Il decreto infatti estende una serie di possibilità di intercettazione tecnologica a tutti coloro che esercitano un pubblico servizio, compresi, ad esempio, impiegati o bidelli. Tutte queste persone potranno essere assoggettate al captatore informatico: non solo i cosiddetti colletti bianchi, insomma, ma anche persone comuni, che possono essere controllate da un marchingegno nel cellulare che fa gli screenshot delle chat ogni tre minuti, che recupera le foto, i file, le conversazioni e i video, tutto ciò quindi che viene archiviato all’interno del telefonino. Gli stessi magistrati, nelle audizioni in commissione Giustizia, hanno avvertito che siamo di fronte a uno strumento altamente invasivo, e che le procure non sono ancora attrezzate per la gestione dei dati. Qui si entra direttamente nel campo dell’articolo 15 della Costituzione, per il quale “la libertà e la segretezza della corrispondenza e di ogni altra forma di comunicazione sono inviolabili. La loro limitazione può avvenire soltanto per atto motivato dell’autorità giudiziaria con le garanzie stabilite dalla legge. Ebbene, con questo decreto quelle garanzie inevitabilmente vacillano, anche perché si sarebbe potuto definire in modo più dettagliato il concetto dell’udienza stralcio, ossia l’udienza in cui un giudice e le parti decidono quale intercettazione è utilizzabile e quale no. E siccome sono pochi i giorni in cui un avvocato può ascoltare e verificare tutto ciò che registra un captatore informatico, si crea un’oggettiva disparità tra coloro che incappano nelle maglie della legge, perché si favorisce chi può permettersi di pagare un grande studio legale attrezzato.

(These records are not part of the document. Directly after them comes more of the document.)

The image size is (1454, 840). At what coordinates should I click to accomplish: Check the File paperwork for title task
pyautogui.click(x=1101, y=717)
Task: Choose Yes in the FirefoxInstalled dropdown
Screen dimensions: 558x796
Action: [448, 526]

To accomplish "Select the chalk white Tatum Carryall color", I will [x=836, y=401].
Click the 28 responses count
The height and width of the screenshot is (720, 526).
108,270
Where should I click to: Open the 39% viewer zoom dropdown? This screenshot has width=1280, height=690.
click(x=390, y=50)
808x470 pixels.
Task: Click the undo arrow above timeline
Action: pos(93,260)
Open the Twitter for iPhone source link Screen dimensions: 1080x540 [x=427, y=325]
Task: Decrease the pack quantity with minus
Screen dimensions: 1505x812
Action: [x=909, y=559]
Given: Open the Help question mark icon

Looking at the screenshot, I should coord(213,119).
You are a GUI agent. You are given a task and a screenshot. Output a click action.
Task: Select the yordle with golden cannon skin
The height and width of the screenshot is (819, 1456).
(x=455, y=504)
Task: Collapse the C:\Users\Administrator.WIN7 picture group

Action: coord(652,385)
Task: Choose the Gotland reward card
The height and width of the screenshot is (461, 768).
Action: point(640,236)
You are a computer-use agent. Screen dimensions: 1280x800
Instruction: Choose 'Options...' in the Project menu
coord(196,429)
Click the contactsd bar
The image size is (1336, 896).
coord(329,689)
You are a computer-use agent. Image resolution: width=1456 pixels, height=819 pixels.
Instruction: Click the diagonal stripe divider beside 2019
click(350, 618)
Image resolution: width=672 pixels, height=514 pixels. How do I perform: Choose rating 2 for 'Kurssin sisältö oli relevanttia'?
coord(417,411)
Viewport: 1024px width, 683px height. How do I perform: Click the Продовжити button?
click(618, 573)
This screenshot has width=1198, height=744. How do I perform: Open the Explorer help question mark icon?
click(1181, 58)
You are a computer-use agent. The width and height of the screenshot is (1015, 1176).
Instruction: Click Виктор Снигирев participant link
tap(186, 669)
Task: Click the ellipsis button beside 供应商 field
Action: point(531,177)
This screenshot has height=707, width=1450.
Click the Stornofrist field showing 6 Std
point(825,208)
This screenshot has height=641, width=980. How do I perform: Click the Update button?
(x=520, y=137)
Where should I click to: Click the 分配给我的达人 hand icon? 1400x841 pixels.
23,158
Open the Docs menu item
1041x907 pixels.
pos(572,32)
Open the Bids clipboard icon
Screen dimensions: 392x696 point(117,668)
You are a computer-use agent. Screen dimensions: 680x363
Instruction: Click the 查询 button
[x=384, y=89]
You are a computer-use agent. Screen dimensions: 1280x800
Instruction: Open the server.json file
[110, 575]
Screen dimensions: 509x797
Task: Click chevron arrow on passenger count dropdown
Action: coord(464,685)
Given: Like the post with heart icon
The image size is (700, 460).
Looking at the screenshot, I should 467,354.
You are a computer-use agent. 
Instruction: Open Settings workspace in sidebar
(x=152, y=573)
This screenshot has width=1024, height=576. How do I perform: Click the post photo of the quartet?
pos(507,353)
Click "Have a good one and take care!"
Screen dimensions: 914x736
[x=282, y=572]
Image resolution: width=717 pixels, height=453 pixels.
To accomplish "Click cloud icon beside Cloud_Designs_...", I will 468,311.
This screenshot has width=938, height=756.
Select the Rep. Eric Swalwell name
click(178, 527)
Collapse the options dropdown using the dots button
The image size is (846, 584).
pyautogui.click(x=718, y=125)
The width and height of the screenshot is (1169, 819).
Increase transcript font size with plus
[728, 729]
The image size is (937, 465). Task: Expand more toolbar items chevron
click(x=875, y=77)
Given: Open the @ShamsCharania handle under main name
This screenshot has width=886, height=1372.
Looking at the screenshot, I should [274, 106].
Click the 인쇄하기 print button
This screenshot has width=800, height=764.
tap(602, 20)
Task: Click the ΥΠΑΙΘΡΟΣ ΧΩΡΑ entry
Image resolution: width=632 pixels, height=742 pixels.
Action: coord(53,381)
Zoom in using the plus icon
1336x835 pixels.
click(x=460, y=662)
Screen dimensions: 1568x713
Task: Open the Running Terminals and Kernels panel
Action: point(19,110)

C’è poi il problema, anch’esso non indifferente, della raccolta dei dati. Tutto il materiale finisce nelle stanze digitali, che in termini tecnologici sono definiti “cloud”. I procuratori auditi hanno ammesso che le intercettazioni acquisite di fatto non vengono mai distrutte, in quanto il principio per cui devono essere distrutte viene disatteso a causa della diffusa carenza di personale e di mezzi. In questa situazione, la proroga di due mesi non può certo essere sufficiente a risolvere questi problemi che hanno implicazioni gravi perché attengono alla privacy dei cittadini tutelata dalla Costituzione. Inoltre, la mancanza di strumenti informatici adeguati creerà sicuramente problemi agli avvocati, ai procuratori, agli imputati e al sistema giustizia nel suo complesso.

Viene, infine, riassegnato ai pubblici ministeri il controllo sulle intercettazioni, sulla loro rilevanza ai fini investigativi, sull’archivio, sui tempi del diritto della difesa di venire a conoscenza del loro contenuto e del diritto di copia sottraendolo così alla polizia giudiziaria, che dovrà limitarsi all’esecuzione delle attività di captazione e di ascolto (R. M.).